Sometimes, in some East German schools, some school children were asked to draw the clock from the evening TV news. I can't remember the exact details but it went something like this - the news on both East and West German TV featured a clock in the background. The East German clock had numerals around the clock face. The West German version had twelve dots around the face. It seems innocuous to ask kids to draw the clock from TV, until you realise that this exercise was used to find out which families were watching forbidden TV from the West. And these families were reported to the Stasi.
Using children to monitor the behaviour of their parents is a pretty dirty trick. It's a measure of what the DDR was like. I mean, children, honestly.

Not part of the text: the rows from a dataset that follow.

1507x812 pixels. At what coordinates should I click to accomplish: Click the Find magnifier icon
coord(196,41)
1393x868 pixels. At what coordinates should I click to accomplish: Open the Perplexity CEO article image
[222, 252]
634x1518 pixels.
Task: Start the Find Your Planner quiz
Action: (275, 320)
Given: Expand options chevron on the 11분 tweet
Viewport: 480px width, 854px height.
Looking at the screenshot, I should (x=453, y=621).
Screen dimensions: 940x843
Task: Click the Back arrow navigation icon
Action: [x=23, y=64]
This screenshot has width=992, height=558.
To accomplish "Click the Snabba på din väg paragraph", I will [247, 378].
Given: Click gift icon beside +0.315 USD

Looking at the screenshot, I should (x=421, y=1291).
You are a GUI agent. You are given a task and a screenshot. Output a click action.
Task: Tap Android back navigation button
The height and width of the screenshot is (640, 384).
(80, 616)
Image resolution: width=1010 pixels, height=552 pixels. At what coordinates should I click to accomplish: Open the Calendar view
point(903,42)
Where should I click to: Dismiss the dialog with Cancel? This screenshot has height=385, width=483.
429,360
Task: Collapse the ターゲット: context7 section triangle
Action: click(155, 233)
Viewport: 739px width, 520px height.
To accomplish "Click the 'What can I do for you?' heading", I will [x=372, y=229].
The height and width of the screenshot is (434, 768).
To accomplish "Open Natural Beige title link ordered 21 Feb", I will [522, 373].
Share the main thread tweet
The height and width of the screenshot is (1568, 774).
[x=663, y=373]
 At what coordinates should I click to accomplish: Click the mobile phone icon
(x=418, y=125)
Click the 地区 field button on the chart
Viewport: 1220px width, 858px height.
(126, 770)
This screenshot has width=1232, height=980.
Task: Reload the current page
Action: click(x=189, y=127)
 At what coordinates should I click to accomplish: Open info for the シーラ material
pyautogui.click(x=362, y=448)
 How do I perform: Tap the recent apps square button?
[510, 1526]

Go into any high street into any town or city in the UK. Or even any town or city in the western world. The chances are you will see a McDonald's. In most McDonald's, there's a kid's area and most McDonald's offer the space for free for birthday parties and the like. They provide free balloons and games and most of the kids will leave the party sporting some kind of hat that features that infamous logo, the McDonald golden arches.
If any readers of this blog have children (I know I have readers, or at least one - he left a comment once), you don't need me to tell you about the pressure kids are under to wear certain fashionable items. Most parents feel under intense pressure too, from the kids themselves, to buy certain brands. For example, sending your kids to school in Asda own-brand trainers or Wal Mart brand sneakers is an invitation for other children to ridicule your child. And given that no parent wants to do this, they do their best, even those on very low incomes, to buy the big brands. It's known in marketing as the 'nag factor' and companies and corporations spend millions each year to achieve it.
What's the difference? Well, one is state sponsored and one isn't. But if you change the word 'state' to 'system', you have sentence that applies both ways - using children to make parents behave in certain ways is/was system sponsored in the old East and in the West.
Okay, so I'm using a clumsy mechanism but maybe you get the point. The DDR used children to make people behave in certain ways - and so do we.